“It’s a very easy thing to say, ‘Go get a backup quarterback.’ Now tell me where to get them. You just can’t dial them up. — Bill Parcells
Backup quarterbacks — good ones — are difficult to find (and keep) in the college game and never more than now in the era of the transfer portal. No position flocks to the portal more than quarterbacks, largely because there is only one starting position per team, which means there are only 128 FBS-level jobs in the country and thousands of candidates.
In the TV series “Blue Mountain State,” the Alex Moran character says, “Backup quarterback is the best position in sports. … It’s like being a real quarterback but without all the pain.” But of course that isn’t true. Backup quarterbacks see a lot of playing time, especially with the rise of the passing game, which exposes them to more hits.
BYU, Utah State and Utah all had to play their backup quarterbacks in last month’s bowl games. Utah State’s Logan Bonner left the LA Bowl with an injury in the first quarter. Because backup Andrew Peasley was nursing an old injury, the team turned to third-string Cooper Legas. On his first play, he threw the first pass of his collegiate career — for a 62-yard touchdown, and the Aggies won the game.
With 10 minutes left in the Rose Bowl and the game tied at 38, Utah lost starter Cam Rising to an injury. Backup Bryson Barnes proceeded to throw the first two passes of his college career, the second one for a touchdown. The Utes eventually lost 48-45.
Which brings us here: Romney announced recently that he is entering his name into the transfer portal. That’s a big loss. Romney wasn’t so much the second-string quarterback as he was the 1 ½-string quarterback. He played often in his role as the No. 2 and even No. 3 quarterback, and he played exceptionally well.
Romney was beaten out for the starting job in 2020 by Zach Wilson, and we know how that turned out. Then he lost out to Hall for the job in 2021. The surprise is that he stuck around this long. It should not be difficult to find a taker for his services.
Romney is a good quarterback — as good as starter Hall and probably a better pure passer. Romney played in 14 games in three seasons, starting six of them in place of the injured starter. He completed 134 of 200 passes (67%) for 1,787 yards, 13 touchdowns and three interceptions, while averaging 8.9 yards per attempt. That’s a pass efficiency rating of 162.2. If he had played all 14 of those games this season, he would’ve ranked 11th in the nation in pass efficiency.
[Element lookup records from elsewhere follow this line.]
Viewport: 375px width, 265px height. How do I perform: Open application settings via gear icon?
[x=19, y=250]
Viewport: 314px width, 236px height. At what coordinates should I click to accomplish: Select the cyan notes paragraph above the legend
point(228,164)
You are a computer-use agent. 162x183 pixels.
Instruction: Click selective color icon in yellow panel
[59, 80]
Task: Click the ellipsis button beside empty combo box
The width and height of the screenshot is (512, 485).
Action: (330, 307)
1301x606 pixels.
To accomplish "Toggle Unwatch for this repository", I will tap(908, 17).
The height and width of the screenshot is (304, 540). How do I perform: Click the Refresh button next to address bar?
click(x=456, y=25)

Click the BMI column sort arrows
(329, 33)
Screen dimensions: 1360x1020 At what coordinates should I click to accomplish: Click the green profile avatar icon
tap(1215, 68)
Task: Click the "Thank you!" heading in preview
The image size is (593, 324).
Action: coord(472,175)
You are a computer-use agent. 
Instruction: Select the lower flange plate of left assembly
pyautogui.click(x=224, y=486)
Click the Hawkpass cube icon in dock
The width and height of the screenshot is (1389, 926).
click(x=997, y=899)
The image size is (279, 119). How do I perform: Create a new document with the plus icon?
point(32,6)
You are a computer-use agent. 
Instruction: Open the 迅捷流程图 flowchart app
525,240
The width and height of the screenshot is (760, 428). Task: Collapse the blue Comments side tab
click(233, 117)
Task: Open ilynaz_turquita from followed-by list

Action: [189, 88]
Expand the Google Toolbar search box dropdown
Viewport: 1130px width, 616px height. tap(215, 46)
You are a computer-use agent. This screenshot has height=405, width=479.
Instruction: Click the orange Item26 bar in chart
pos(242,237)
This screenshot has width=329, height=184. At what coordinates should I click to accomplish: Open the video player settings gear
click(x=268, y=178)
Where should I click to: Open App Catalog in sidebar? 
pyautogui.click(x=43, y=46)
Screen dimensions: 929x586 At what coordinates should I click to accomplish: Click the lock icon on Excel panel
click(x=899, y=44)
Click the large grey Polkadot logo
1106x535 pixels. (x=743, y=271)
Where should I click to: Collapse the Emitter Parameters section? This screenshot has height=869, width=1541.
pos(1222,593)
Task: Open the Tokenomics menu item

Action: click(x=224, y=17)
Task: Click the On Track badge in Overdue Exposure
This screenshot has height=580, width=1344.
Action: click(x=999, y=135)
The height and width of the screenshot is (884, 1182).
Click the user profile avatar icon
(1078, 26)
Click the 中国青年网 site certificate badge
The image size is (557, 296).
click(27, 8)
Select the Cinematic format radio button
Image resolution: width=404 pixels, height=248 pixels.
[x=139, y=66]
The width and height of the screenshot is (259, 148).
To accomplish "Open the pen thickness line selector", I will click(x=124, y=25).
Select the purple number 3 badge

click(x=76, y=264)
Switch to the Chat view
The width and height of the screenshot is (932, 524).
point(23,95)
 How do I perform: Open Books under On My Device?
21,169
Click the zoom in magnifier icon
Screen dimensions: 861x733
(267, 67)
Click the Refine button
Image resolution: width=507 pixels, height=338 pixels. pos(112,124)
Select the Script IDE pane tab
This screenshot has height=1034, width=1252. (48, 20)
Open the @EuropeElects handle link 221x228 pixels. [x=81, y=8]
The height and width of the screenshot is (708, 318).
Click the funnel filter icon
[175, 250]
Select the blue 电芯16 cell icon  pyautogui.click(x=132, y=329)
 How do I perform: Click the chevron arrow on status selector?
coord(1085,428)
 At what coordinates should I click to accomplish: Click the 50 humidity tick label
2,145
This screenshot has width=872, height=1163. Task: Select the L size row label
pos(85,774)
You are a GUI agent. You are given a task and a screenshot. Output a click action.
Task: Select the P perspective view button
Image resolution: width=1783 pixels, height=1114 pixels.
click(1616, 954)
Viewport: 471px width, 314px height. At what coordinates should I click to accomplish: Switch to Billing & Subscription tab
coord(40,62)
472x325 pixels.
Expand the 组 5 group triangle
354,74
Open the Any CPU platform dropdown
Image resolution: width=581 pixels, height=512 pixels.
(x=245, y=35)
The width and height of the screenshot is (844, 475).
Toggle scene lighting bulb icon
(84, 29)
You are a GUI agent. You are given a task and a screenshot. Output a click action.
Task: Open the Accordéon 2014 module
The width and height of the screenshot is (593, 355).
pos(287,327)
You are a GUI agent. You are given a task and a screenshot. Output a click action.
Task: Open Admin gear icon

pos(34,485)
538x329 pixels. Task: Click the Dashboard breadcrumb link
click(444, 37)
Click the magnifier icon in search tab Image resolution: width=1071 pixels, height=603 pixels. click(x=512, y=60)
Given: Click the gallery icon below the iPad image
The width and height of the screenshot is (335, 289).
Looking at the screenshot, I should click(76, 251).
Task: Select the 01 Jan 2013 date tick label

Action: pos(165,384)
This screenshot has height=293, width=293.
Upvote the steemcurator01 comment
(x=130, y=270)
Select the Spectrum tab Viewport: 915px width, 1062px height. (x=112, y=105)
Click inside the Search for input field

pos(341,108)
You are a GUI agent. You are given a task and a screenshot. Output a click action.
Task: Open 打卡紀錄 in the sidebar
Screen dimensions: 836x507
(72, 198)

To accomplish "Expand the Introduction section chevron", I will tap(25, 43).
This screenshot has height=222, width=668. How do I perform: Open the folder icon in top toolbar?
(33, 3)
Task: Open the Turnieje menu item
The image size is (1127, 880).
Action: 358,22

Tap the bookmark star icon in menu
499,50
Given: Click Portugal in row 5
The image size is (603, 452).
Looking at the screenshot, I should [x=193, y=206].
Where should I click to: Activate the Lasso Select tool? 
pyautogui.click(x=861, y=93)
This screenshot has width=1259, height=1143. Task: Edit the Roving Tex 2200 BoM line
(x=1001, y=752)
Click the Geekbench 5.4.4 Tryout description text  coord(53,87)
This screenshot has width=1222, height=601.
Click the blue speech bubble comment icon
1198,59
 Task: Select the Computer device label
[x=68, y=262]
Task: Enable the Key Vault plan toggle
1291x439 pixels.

Romney won five of his six starts, the lone loss coming in the Independence Bowl, which BYU probably would’ve won if a long pass completion by Romney late in the game had not been fumbled. In five games this season, Romney threw six TD passes and zero interceptions.
Hall, who ranks 22nd in pass efficiency this season, also has played well during his collegiate career. In 17 games, he has completed 64% of his passes for 3,003 yards, 8.8 yards per attempt, 21 touchdowns, five interceptions and a 155.4 rating. Hall’s problem is he can’t stay on the field. Due to injuries, he missed three games this season and missed significant playing time earlier in his career, including all of the 2020 season and a number of games in 2019.
But that is not unusual. Starting quarterbacks are prone to injury, which is why Romney and backups in general are so valuable.
Max Hall remarkably started 39 games in three seasons (2007-09) and never missed a start. Only twice in the 12 years since then has the opening-day starter at BYU started every game — Taysom Hill in 2013 and Wilson in 2020. During three of those seasons, three different quarterbacks were employed because of injuries — 2019 (Wilson, Romney, Hall), 2017 (Tanner Mangum, Beau Hoge, Joe Critchlow), 2012 (Hill, Riley Nelson, James Lark).
During that 12-year span, backup quarterbacks started 68 of the team’s 155 games (44%), all but 14 of them because of injuries to the starter.
No one can blame Romney for wanting to find an opportunity to play more. The Cougars will miss him.